Pixel-perfect monospaced font for code. No ligatures. No surprises.

License: OFL-1.1 Build Glyphs Node

WebsiteDownloadContributing


Sergamon preview — JavaScript code sample

Why Sergamon?

Most programming fonts chase the same goals: ligatures, multiple weights, smooth curves. Sergamon goes the opposite direction.

Every glyph is hand-crafted on an 8x16 pixel grid — the same constraints as a classic hardware terminal. The result is a font that is sharp, predictable, and honest:

  • == is two equal signs. -> is a hyphen and a greater-than.
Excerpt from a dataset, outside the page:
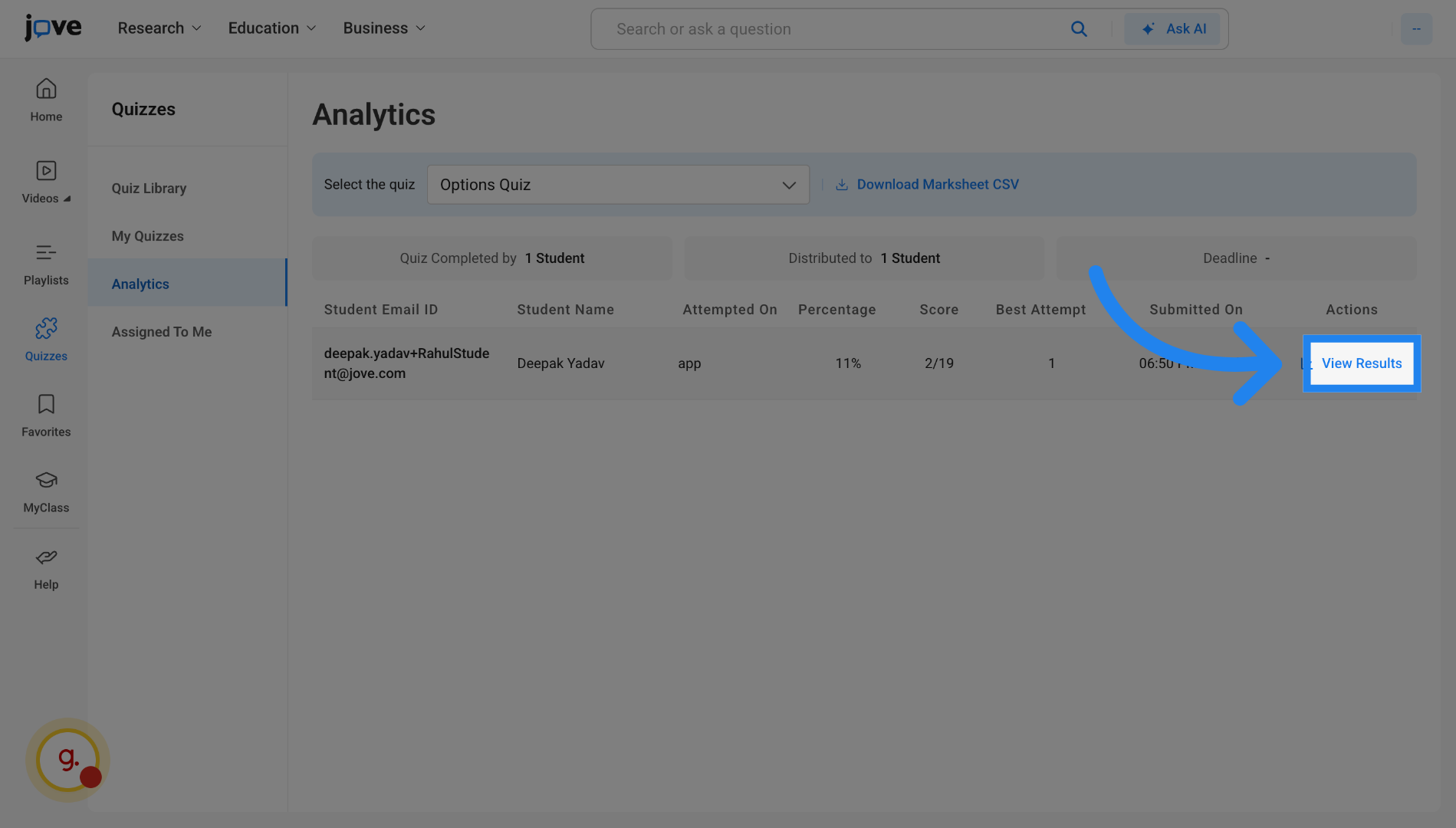Open Favorites bookmark icon
Image resolution: width=1456 pixels, height=828 pixels.
(46, 415)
No ligatures, no magic substitutions — your source code looks exactly as you typed it.
  • One weight. No bold, no light, no italic. Like a real terminal, every character has the same stroke.
  • Confusables are distinct. 0/O/o, 1/l/I, `/'/" — each pair is carefully designed to be unambiguous at a glance.
  • Massive coverage. 3,800+ glyphs spanning Latin, Cyrillic, Greek, Hebrew, Arabic, Thai, Devanagari, Georgian, Armenian, box-drawing, braille, math operators, and more.

Quick Install

Download the latest Sergamon.ttf (desktop) or Sergamon.woff2 (web) from the Releases page.

macOS
  1. Double-click Sergamon.ttf and click Install Font in Font Book.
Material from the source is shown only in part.